Dzisiaj po godz. 18. służby mundurowe wszczęły akcję w związku z zaginięciem kobiety na terenie miasta Mszana Dolna. Miała ona oddalić się od miejsca zamieszkania. Zaniepokojeni bliscy zgłosili jej zaginięcie na policję.
59-letnia mieszkanka Mszany Dolnej wyszła z domu do lasu na grzyby. Funkcjonariusze o pomoc poprosili strażaków z PSP w Limanowej. Zgłoszenie potraktowano priorytetowo, zwłaszcza, że teraz wcześnie zapada zmrok, a poszkicowana osoba mogła być dosłownie wszędzie.
Ze Stanowiska Kierowania Komendy Powiatowej PSP wydano również najbliżej położone Mszany Dolnej jednostki Ochotniczych Straży Pożarnych. Do działań skierowano również specjalizująca się w takich sytuacjach grupę poszukiwawczą z Ochotniczej Straży Pożarnej w Pogorzanach. Łącznie w akcji oprócz policjantów udział wzięło 8 jednostek strażackich.
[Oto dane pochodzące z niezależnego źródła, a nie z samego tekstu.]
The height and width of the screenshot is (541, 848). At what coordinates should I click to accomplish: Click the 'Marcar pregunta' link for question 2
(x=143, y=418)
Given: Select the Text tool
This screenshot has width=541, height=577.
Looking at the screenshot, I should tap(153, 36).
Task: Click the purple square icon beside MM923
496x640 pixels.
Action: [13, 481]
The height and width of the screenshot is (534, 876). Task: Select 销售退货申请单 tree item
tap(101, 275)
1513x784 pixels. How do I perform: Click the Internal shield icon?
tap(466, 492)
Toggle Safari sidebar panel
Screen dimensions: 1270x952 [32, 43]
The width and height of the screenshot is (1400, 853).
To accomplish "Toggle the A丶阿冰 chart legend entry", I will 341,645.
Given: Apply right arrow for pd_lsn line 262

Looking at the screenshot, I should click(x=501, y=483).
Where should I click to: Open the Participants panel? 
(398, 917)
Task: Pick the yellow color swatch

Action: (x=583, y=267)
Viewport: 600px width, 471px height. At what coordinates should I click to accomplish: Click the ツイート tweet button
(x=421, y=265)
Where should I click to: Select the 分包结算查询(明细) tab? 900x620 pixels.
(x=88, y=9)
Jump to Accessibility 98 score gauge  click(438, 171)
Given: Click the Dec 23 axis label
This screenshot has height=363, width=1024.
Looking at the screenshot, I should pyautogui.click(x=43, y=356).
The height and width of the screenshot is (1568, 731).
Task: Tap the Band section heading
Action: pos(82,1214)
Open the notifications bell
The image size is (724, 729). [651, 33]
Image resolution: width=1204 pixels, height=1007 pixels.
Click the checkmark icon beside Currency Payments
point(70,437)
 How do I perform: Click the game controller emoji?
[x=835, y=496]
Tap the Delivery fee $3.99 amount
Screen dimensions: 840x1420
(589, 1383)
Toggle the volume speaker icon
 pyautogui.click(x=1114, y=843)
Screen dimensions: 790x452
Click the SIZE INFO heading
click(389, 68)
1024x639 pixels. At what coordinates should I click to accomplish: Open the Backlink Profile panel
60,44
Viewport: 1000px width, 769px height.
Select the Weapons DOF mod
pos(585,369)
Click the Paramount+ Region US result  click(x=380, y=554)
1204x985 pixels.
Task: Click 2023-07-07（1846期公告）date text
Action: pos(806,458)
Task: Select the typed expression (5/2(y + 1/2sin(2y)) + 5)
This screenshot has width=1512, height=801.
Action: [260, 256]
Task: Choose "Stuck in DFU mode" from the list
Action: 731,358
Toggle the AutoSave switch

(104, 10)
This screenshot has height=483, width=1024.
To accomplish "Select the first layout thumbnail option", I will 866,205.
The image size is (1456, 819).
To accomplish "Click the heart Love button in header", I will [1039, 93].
– W sumie w akcji udział wzięło 16 policjantów, 25 strażaków i 6 ratowników GOPR. Kobietę całą i zdrową udało się odnaleźć pod masywem Okręglicy – informuje st. asp. Jolanta Batko, rzecznik prasowy KPP Limanowa.
– Został przewieziona przez strażaków w bezpieczne miejsce – informuje z kolei biuro prasowe PSP w Limanowej.